Einstein J upheld Bosch’s defence of “change of position”, as Bosch had
incurred a detriment by extinguishing its legal claims against AFSL. The Court of Appeal unanimously dismissed an
appeal by AFSL and allowed an appeal by Hills.
Their Honours held that the “change of position” defence was made out by
both Bosch and Hills. This was because,
by discharging the debts owed to them by TCP, they had each given up an
opportunity to enforce payment of those debts by TCP. The Court of Appeal found that in such
circumstances it would be unjust for either Bosch or Hills to be required to
pay restitution to AFSL. At issue in the
High Court is whether or not Hills and Bosch were required to demonstrate actual
expenditure or financial commitment or loss in order to make out the defence of
change of position in a claim for payment by mistake. Also at issue is whether in any event Hills
and Bosch had a defence to the claim for restitution because the receipt and
application of funds by Hills and Bosch was a bond fide discharge of the
indebtedness of the rogue’s companies.
On Wednesday, 12 February 2014 the Court will hear argument in State of Western Australia v Brown. This case arises out of a joint venture
established in 1960 to develop the iron ore deposits at Mount Goldsworthy
in the Pilbara region of Western Australia. The State of Western Australia and
the joint venturers executed an agreement, the operative form of which was
given effect to by the Iron Ore (Mount Goldsworthy) Agreement Act 1964 (WA). In the context of proceedings for the
determination of native title in relation to land in the Pilbara region, an
order was made to determine as a separate question whether the Mount
Goldsworthy mineral leases were subject to the native title rights and
interests of the Ngarla People or whether the rights granted to the joint
venturers extinguished those native title rights and interests. At first instance,
Bennett J found that the Mount Goldsworthy mineral leases did not confer
exclusive possession on the joint venturers so as to extinguish wholly the
native title rights and interests of the Ngarla People, but found that the
rights granted under those mineral leases and the underlying agreement were
inconsistent with the native title rights and interests continuing to exist in
the area where the mines, town sites and associated infrastructure were
constructed, but not in the undeveloped areas.

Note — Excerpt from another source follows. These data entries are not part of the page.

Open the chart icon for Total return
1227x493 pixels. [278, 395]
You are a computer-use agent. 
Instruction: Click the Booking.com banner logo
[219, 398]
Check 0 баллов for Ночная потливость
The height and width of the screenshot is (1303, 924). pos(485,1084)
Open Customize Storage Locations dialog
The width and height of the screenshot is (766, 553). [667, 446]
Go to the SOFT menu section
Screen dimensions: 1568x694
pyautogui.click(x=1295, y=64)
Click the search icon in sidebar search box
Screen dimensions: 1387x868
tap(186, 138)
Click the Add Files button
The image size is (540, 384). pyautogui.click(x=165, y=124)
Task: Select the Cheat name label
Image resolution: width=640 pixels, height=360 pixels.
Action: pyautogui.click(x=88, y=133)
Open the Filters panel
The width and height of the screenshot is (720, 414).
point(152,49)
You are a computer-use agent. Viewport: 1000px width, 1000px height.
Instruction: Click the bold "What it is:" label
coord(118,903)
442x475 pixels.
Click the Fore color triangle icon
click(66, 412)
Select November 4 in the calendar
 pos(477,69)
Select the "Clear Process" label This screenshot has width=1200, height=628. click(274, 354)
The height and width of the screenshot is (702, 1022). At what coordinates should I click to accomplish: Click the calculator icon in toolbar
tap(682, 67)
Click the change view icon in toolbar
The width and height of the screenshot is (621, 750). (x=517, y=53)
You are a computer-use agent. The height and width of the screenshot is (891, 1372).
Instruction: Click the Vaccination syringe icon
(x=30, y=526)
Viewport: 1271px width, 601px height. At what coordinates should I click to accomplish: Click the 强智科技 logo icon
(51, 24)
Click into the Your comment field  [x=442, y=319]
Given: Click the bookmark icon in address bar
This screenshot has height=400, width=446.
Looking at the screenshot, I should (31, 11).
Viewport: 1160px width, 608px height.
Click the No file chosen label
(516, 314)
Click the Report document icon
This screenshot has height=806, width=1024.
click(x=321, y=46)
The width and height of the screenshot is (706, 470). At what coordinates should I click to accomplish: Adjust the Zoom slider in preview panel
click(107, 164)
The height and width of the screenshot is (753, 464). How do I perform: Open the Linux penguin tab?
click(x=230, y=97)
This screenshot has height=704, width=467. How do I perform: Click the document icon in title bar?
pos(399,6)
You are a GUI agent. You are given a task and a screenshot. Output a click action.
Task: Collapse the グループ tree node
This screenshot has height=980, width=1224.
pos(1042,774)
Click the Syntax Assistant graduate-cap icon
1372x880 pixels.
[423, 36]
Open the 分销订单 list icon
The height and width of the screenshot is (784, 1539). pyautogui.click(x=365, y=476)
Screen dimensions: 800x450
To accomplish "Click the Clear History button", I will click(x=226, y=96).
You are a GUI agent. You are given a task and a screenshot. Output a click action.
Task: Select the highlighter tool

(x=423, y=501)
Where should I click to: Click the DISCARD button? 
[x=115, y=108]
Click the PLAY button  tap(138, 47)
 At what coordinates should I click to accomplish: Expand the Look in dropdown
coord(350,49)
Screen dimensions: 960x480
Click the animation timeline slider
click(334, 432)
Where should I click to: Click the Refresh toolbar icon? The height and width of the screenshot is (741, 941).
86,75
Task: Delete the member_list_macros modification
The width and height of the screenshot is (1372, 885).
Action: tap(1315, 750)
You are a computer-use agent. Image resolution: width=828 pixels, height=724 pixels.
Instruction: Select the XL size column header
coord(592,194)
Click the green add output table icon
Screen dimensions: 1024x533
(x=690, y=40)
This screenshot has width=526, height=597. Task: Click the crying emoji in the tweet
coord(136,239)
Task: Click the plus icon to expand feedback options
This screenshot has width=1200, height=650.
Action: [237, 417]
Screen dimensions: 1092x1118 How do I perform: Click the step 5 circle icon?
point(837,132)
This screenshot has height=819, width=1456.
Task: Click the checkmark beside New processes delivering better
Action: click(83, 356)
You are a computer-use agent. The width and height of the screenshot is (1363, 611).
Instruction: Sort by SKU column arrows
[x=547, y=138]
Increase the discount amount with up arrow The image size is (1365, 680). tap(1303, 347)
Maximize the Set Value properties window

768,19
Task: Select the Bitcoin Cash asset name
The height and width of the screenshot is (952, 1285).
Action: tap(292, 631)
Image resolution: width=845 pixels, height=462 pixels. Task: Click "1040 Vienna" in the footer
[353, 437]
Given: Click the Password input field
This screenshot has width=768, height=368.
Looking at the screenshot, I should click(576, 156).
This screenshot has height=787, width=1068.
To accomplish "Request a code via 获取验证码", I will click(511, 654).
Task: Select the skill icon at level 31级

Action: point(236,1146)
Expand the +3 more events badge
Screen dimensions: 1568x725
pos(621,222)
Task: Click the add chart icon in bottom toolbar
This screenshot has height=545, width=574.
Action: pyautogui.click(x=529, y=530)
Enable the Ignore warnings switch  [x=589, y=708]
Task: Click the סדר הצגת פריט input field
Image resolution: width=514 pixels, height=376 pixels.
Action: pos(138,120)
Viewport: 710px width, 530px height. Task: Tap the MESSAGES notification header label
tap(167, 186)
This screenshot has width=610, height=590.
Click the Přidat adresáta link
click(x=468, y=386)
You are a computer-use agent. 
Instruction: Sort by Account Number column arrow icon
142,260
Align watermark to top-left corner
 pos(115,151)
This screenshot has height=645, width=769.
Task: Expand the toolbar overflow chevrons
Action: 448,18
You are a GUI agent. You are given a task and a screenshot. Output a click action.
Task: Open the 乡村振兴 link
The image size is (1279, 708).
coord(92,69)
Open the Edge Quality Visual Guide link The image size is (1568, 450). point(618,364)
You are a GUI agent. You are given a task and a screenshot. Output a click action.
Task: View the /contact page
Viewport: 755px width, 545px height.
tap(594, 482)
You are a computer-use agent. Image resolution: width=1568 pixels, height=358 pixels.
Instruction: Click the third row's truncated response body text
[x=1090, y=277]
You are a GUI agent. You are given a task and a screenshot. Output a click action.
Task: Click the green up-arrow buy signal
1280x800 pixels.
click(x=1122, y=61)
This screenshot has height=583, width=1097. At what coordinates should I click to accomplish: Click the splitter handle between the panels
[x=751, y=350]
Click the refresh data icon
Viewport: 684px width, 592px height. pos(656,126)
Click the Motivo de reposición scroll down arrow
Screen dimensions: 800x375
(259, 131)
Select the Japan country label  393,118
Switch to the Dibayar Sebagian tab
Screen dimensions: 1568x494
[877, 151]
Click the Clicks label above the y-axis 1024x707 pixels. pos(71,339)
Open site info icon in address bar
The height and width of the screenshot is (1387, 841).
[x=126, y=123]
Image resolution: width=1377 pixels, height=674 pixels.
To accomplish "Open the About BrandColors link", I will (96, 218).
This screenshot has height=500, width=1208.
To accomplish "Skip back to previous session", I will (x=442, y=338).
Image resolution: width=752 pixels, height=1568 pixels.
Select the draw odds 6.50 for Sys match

As a consequence of this inconsistency, her Honour held that the Ngarla
People’s native title rights and interests were wholly extinguished in the
developed areas of the mineral leases. Brown, on behalf of the Ngarla People, appealed. The State of Western Australia and the joint
venturers cross-appealed, arguing that the trial judge should have found that
the Ngarla People’s native title rights and interests were wholly extinguished
across the whole of the area which was subject to the mineral leases. The Full
Court of the Federal Court of Australia allowed the appeal and dismissed the
cross-appeal. Greenwood J found that the
native title rights of the Ngarla people were not extinguished by the grant,
but that the exercise of the granted rights by the mining companies would
prevent the exercise of each of the native title rights (over the whole land)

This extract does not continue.